Mas ainda tivemos o já antológico episódio “If Memory Serves” em que revisitamos o planeta Talos IV, mundo do piloto original “The Cage” de 1964 (piloto original recusado que depois Gene Rodenberry reaproveitou no episódio de duas partes “The Menagerie”) num ótimo trabalho de atualização do mundo alienígena e se permitindo uma introdução com o material original que poderia ter sido um desastre caso não tivessem usado da edição esperta que utilizaram, num ótimo fanservice, pavimentando o caminho para a série clássica. Aliás toda a reimaginação do universo clássico mostra a competência do desenho de produção de Tamara Deverell, que joga para escanteio todo o esforço dos filmes de J.J.Abrams, que tinham grandes sacadas, mas na comparação perdem feio...

Ash Tyller/ V´oq e L´Rell (Mary Chieffo): Klingons voltam a parecer klingons.

Posteriormente algumas ideias foram colocadas apesar de um desenvolvimento questionável, como no episódio “Project Daedalus”, decorrente de falta de conceituação de alguns roteiristas com relação a conceitos como upload e download (e principalmente as suas diferenças...) levando a absurdos como uma Inteligência Artificial querer baixar atualizações que lhe trarão a consciência, mas como se pode “querer” sem ter “consciência”??? Graças ao “Grande Pássaro da Galáxia” Jonathan Frakes estava na direção, salvando a missão de naufragar...
=-=-=-=-=
◆ **Problema a resolver**
Responda com base no texto selecionado:
(a) Qual planeta é revisitado no episódio “If Memory Serves”?
(b) Quem fez o desenho de produção elogiado no texto?
(c) Quem estava na direção do episódio “Project Daedalus”?
As linhas que seguem vêm de outra fonte.

(Dados registrados)
=-=-=-=-=
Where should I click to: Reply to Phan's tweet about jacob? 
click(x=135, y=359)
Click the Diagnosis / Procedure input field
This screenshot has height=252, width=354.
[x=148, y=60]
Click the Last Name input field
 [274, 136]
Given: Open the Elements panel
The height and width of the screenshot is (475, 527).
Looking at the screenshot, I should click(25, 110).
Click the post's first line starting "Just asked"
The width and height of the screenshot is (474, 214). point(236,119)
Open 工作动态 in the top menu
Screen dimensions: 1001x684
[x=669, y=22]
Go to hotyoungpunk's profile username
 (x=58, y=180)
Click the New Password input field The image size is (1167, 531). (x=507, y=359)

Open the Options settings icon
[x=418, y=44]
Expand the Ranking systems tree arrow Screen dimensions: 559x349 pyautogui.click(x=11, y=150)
=-=-=-=-=
◆ **Solução da tarefa**
(a) Talos IV.
(b) Tamara Deverell.
(c) Jonathan Frakes.